Saturday, April 13, 2013

I'm not qualified to tell anyone how to live and neither are you

I'm a pretty smart guy.  Smarter than most.  I have a lot of natural abilities that allow me to solve complex problems much faster than people of average intelligence and, really, even most people who are significantly above average.

That's not bragging.  Some people are born rich.  Some are born good looking.  Some are born smart.  Some are born with absolutely nothing to distinguish them from the next guy.  It's just the way things are.  If you don't like it, tough.  That's still how things are.

A lot of people are of above average intellect.  By definition, half are above the median.  If you are on the smarter side of the spectrum, it's pretty easy to look at someone who is struggling through a problem and think you can improve their lives by dictating how they should live.  Sadly, people who are on the dimmer side of the scale seem at least as able to imagine that someone smarter than them should be telling them what to do.

It doesn't work that way for a couple reasons.  I'd like to set the stage for those reasons by examining what motivates most people to try and tell others how to live.  There are really two basic reasons:

  • To help others by improving the quality of their decisions.
  • To help one's self by tweaking the decisions of others in favor of one's own interests.
It doesn't really matter how many people are driven by one of those forces or the other or even how many people have a foot in each camp.  One of those motives is not even worth considering as valid: the latter.  If you want to improve your lot in life, do it by making your decisions better, not by making others' decisions better for you.  So we can safely disregard the self-enrichment motive and focus on the do-gooder impulse.

Why does the motivation matter?  Because dictating how other people live is observably contradictory to the goal of improving their lives.  Ironically, people who have a lot of influence in my life told me this a long time ago and it took me nearly a decade to internalize it.  You'll see why that's ironic in a moment.

The reason why making decisions for other people runs contrary to their interests is that there are more forces involved in making a quality decision than just how smart the decision-maker is.  I wouldn't even pretend to guess at how many favors there are in making a good decision but two that are always present are intimacy and context.

Everyone has a very intimate relationship with themselves.  Few people, if any, truly know you better than you know yourself.  Really, it's not very likely that anyone - even your wife of twenty years or your husband of forty - knows you even half as well as you know yourself.

Why does that matter?  Because there are too many variables in the universe for anyone - no matter their intellect - to pay attention to all of them when making a decision.  We all have an innate sense of what is important to us and that helps us focus on the factors that we think will drive the outcome we desire.  Even a terrible assessment of what matters that based on one's true desires yields a better outcome than decisions made by some ivory tower intellectual who has never met or even heard of you.

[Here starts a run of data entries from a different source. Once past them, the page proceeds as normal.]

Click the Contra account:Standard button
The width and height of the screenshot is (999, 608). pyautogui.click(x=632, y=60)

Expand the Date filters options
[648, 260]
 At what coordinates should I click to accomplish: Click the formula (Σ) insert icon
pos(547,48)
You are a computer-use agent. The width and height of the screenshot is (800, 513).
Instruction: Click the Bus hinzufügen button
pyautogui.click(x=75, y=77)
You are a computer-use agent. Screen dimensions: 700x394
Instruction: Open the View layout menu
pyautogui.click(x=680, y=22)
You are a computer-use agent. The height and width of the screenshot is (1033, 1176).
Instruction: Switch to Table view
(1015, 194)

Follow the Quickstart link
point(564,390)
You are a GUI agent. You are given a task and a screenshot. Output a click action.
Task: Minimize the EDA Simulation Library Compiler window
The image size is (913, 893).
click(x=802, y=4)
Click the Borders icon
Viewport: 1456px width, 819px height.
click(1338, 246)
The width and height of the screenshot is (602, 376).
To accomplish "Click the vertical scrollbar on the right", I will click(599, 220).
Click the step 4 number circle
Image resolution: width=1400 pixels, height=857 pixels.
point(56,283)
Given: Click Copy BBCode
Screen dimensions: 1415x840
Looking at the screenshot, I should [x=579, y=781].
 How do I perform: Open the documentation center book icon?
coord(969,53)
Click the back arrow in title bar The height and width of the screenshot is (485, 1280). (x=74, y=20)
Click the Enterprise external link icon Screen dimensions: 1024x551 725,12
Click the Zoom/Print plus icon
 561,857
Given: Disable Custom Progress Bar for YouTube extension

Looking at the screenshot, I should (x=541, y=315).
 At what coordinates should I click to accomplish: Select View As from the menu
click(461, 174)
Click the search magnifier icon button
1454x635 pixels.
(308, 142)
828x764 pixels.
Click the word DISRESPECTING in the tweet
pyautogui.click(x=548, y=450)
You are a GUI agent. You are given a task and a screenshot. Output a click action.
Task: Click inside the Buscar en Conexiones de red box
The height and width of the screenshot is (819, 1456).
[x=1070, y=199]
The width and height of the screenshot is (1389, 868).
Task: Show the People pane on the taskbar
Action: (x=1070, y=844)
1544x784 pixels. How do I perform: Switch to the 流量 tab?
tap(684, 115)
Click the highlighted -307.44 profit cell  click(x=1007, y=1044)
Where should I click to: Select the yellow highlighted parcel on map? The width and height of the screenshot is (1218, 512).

Another important factor is context.  It doesn't matter how smart you are, you cannot plan the future.  You cannot even have perfect knowledge of the present.  It's outside the current scope of human intellect to do either of those things.  Because you cannot predict all of the contexts in which someone will face a problem, you cannot know the forces involved in solving that problem.

It turns out that people who are terrible at problem solving but know what the actual problem they are solving is are way better at solving that problem than someone with great problem solving skills but no idea what the actual problem being solved is.  Don't believe me?  Maybe you should run an experiment with someone you consider to be your intellectual peer.  You make up a set of rules to deal with a category of problems and have your friend try to find contingency in which the rules set doesn't work. Repeat that process until one of you gives up and see who wins.

There is yet another reason why telling people how they should live does not work.  Compliance is not the same thing as agreement.  If you make rules for someone that they don't understand or agree with, then they will either ignore the rules or comply with the letter of the law rather than the spirit.  So, even if you are right and do really know what should be done, getting someone to do those things in a way that will help them by way of mandate is extremely ineffective.

This by the way is the source of irony to which I earlier alluded.  Someone told me not to tell people what to do and to let them figure things out for themselves and I ignored that advice until I figured it out for myself.

So what should you do?  Well, if you're the sort of person who wants to make other people do things in order to improve your own life... well... go fuck yourself then jump off a cliff, I guess?  If you are in the other camp, I'm not going to tell you what to do.  I will tell you that improving people's lives - truly improving their circumstances appears to stem from helping people change how they think, not telling them what to do.

If you can persuade someone to understand why you want them to do a certain thing for their own benefit and believe that it benefits them, they will start making the right choices on their own.  If not, all the regulation and coercion in the world will only make the tiniest and most fleeting of impacts before backfiring to make things worse than they already were.

But most importantly, I must reiterate: If you want to make rules for the simple purpose of enriching one group of people at the expense of another, fuck off and die.